Stored data:
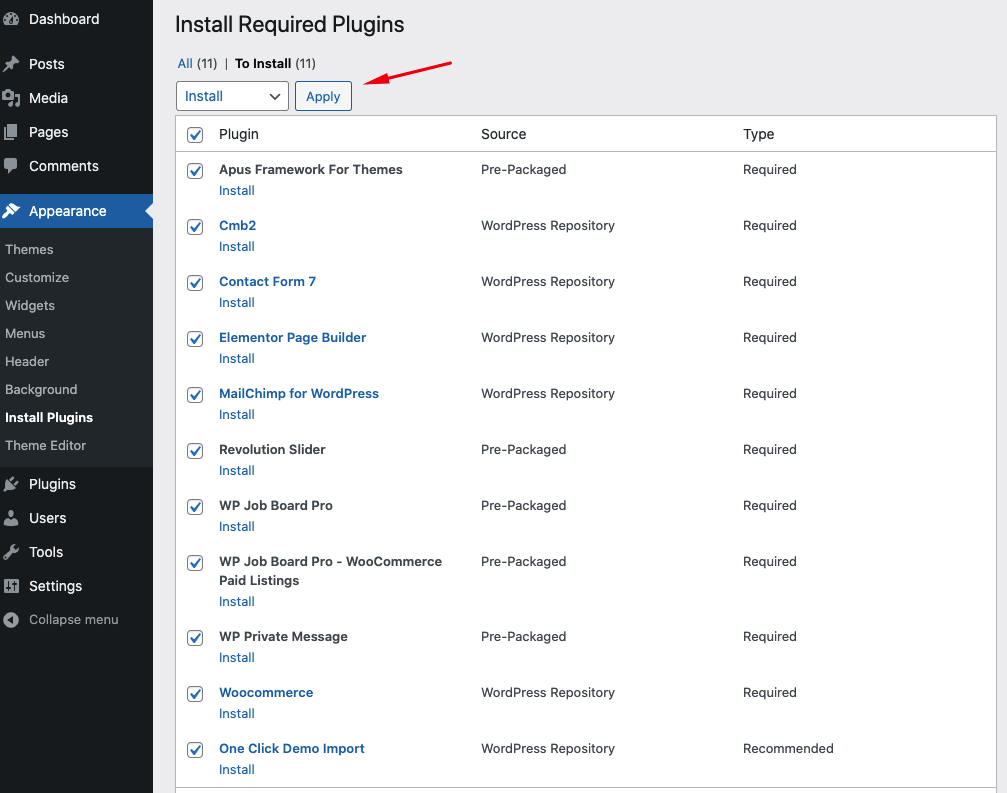
Task: Click the Users person icon
Action: (x=11, y=518)
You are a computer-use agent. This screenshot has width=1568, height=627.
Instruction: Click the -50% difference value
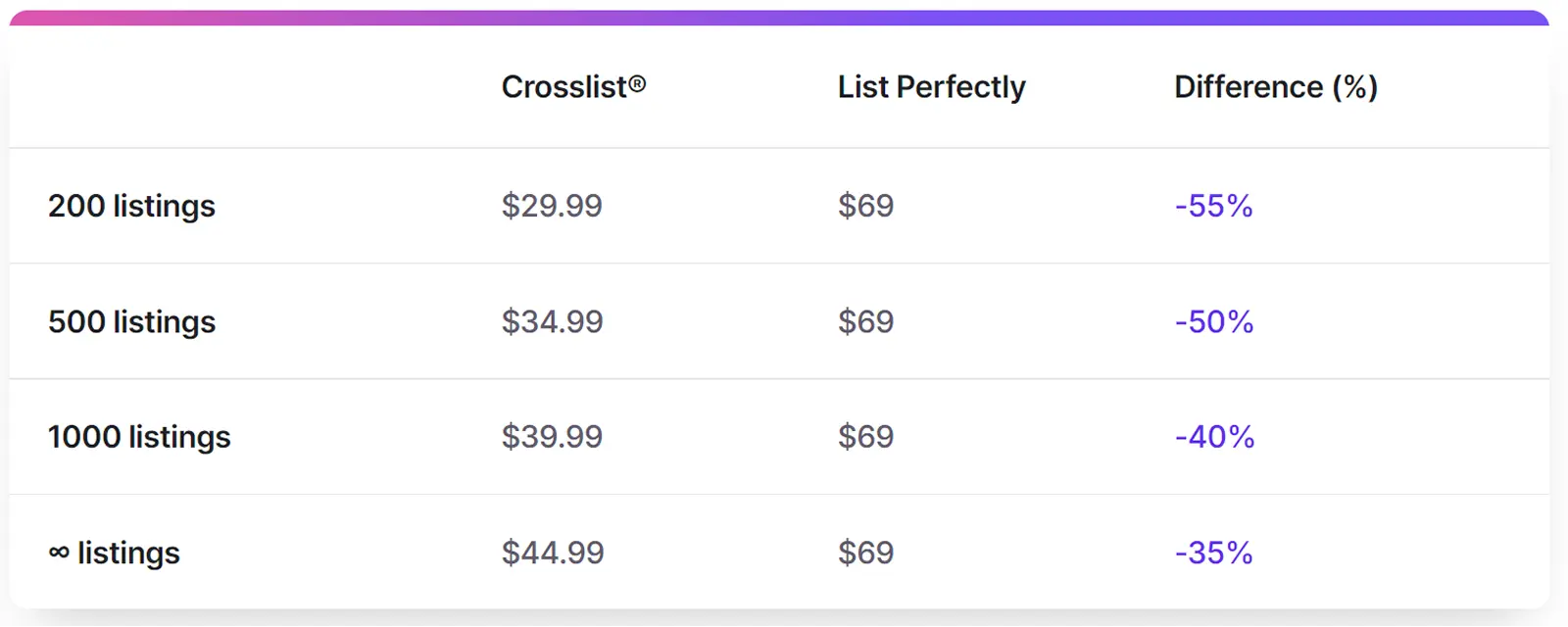point(1214,321)
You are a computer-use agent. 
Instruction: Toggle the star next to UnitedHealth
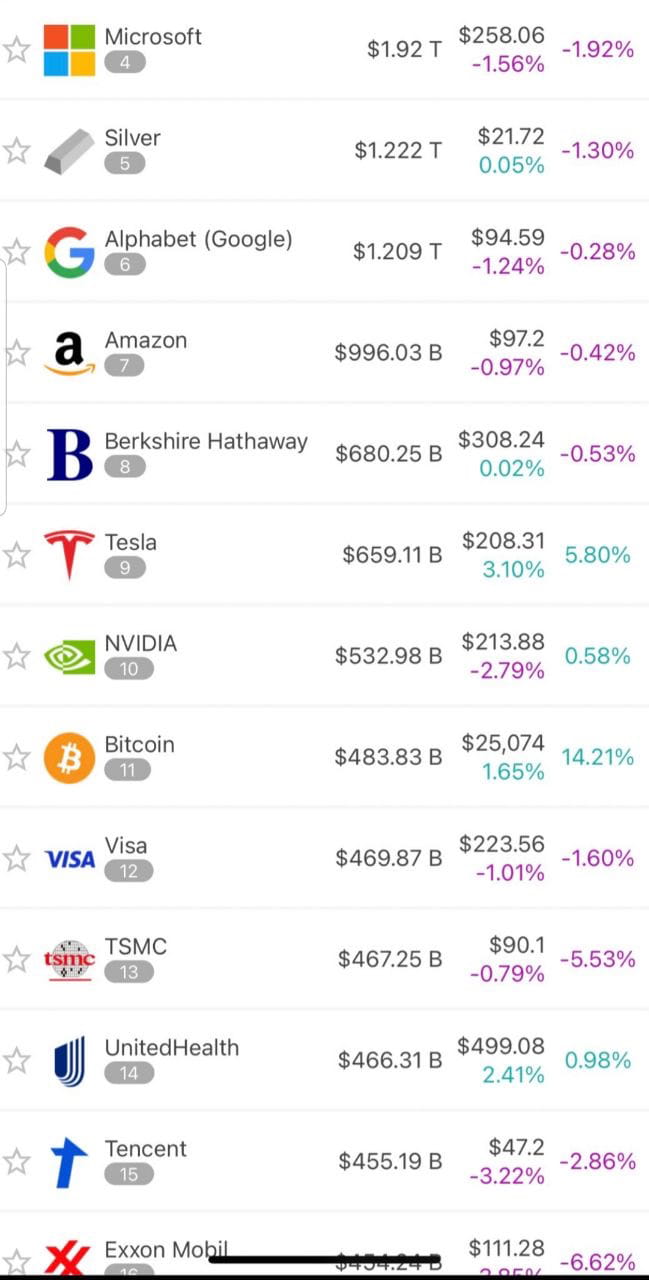[17, 1060]
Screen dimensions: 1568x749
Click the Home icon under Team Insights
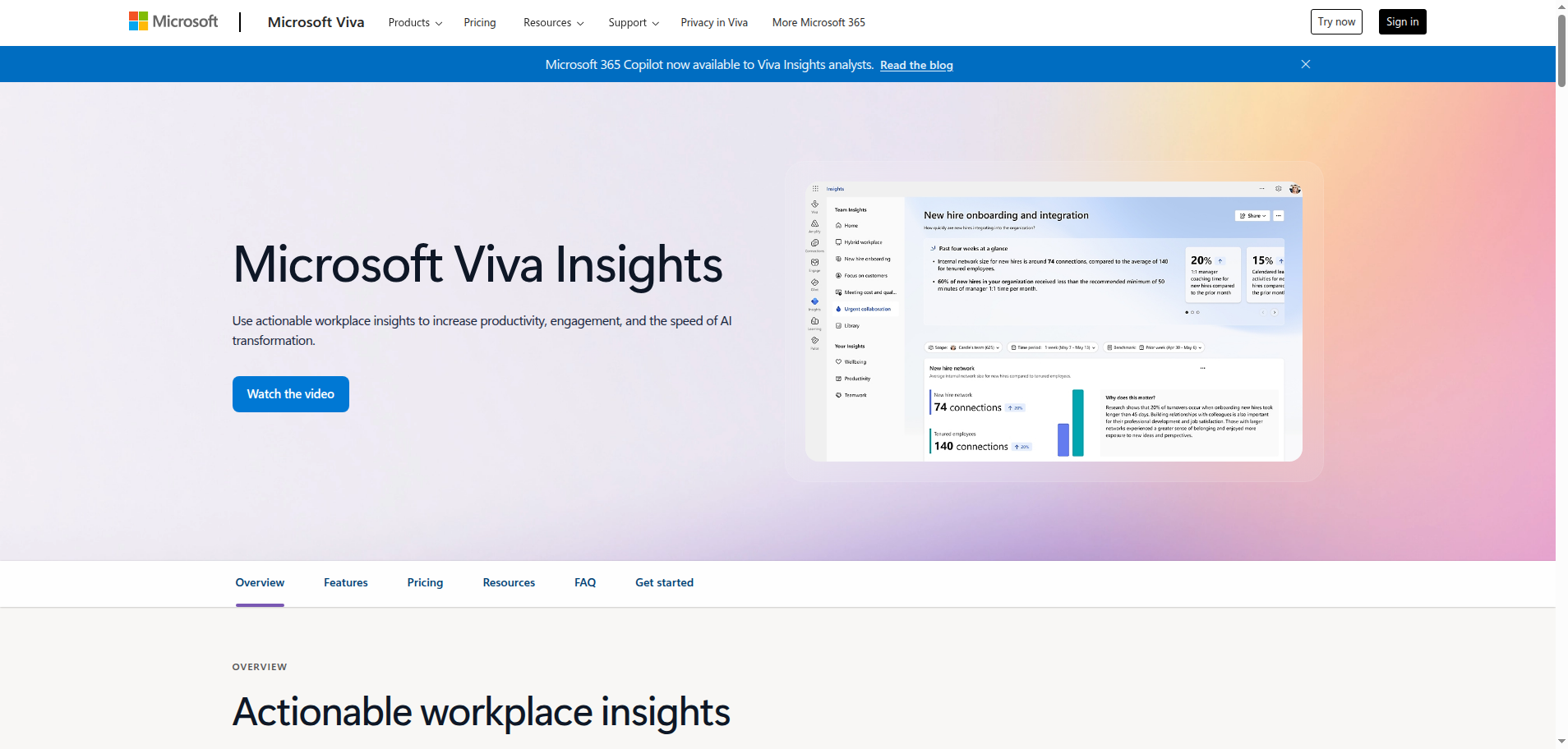(838, 226)
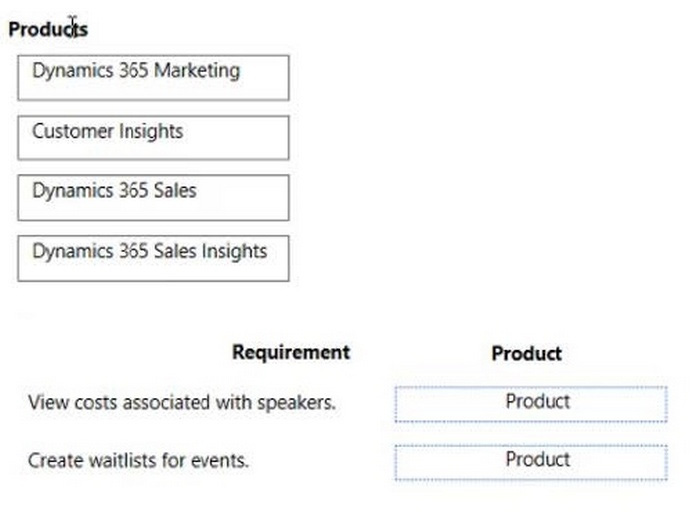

Required action: Looking at the entries above, count the lines that contain the string "agent", then give the number and nothing else.

Answer to this task: 2